§ **Short exercise**: Reproduce every line of the records below word for word, leaving out the pictures.

start

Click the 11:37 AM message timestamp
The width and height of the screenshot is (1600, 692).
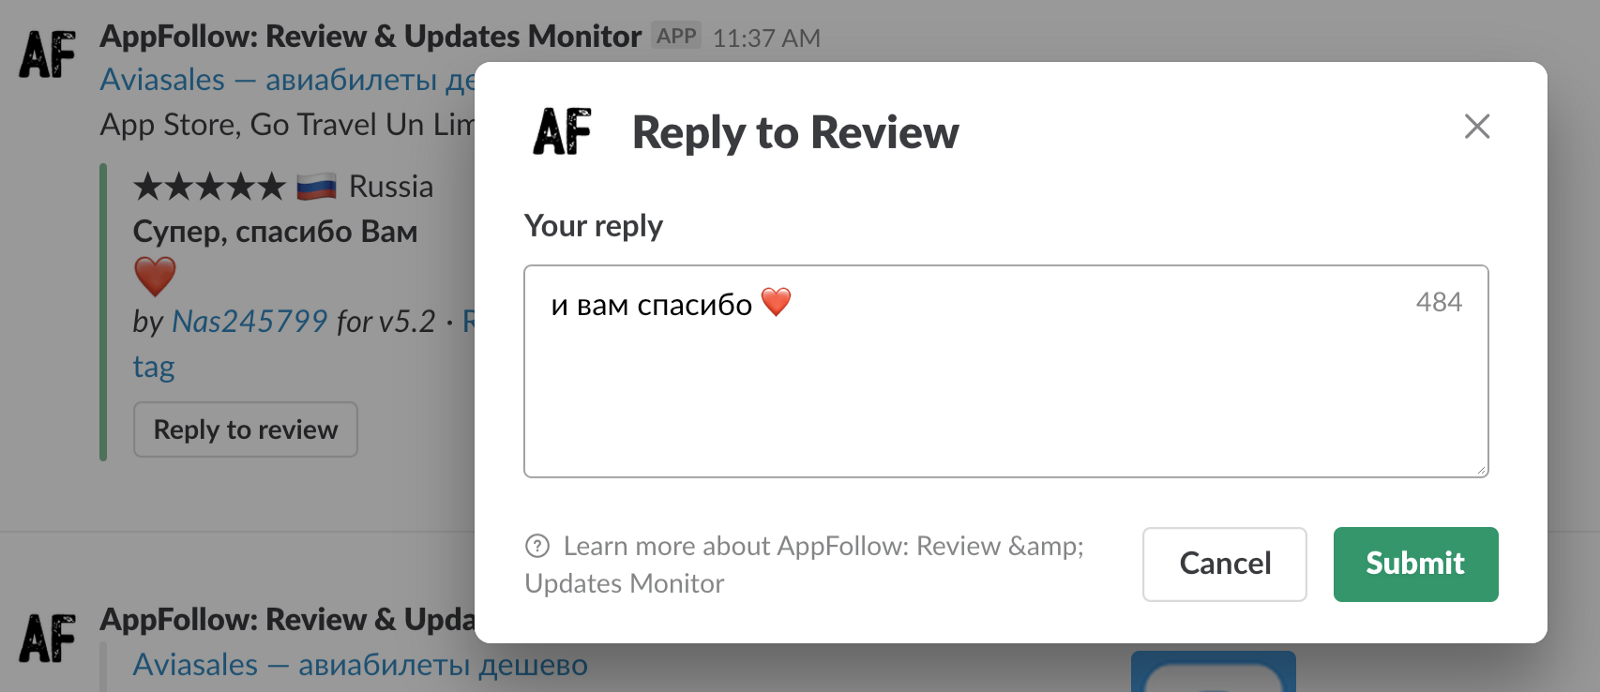(x=766, y=38)
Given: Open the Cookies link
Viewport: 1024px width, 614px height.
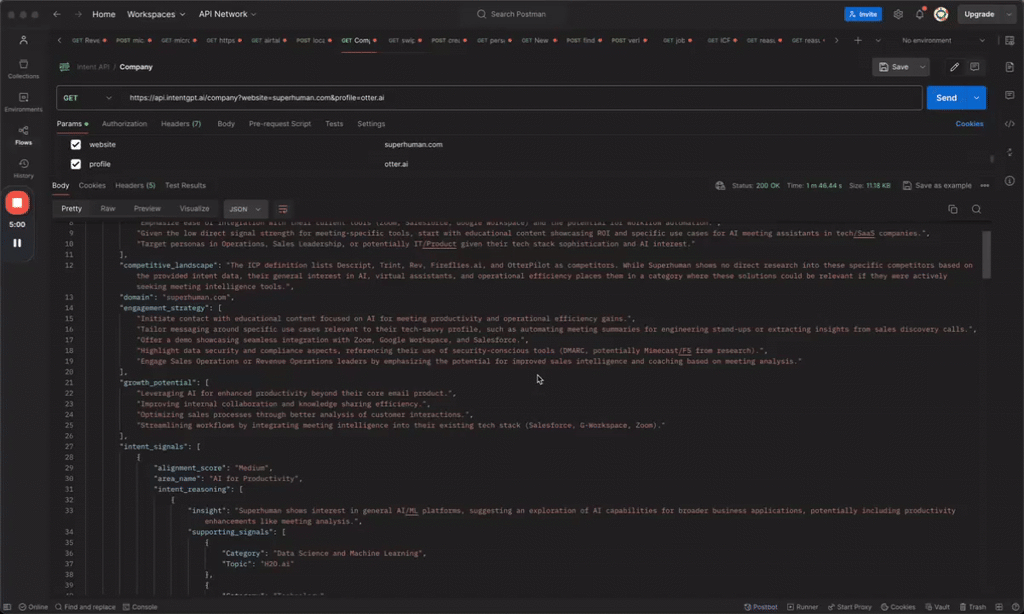Looking at the screenshot, I should tap(968, 124).
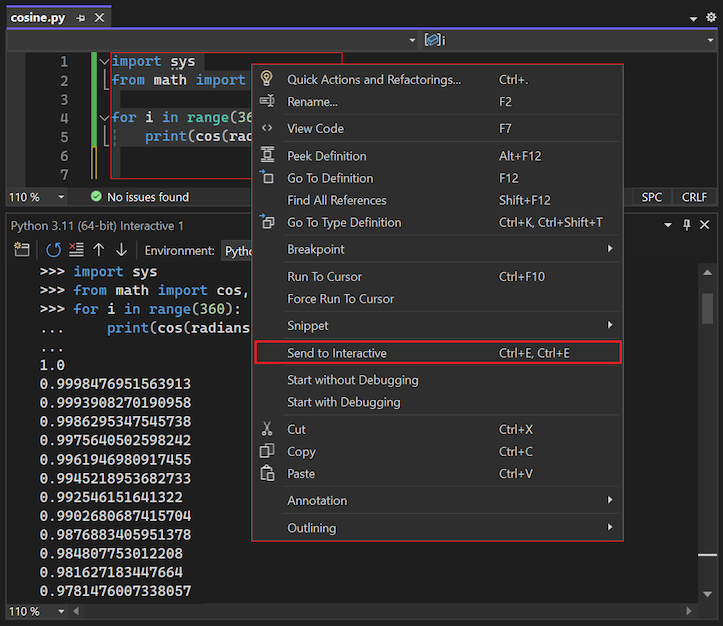The height and width of the screenshot is (626, 723).
Task: Click the pin icon on cosine.py tab
Action: 80,18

end

§ **Problem solution**:
Click the 11:37 AM message timestamp
The width and height of the screenshot is (1600, 692).
(x=766, y=38)
Given: Open the Cookies link
Viewport: 1024px width, 614px height.
Looking at the screenshot, I should tap(968, 124).
The height and width of the screenshot is (626, 723).
Task: Click the pin icon on cosine.py tab
Action: 80,18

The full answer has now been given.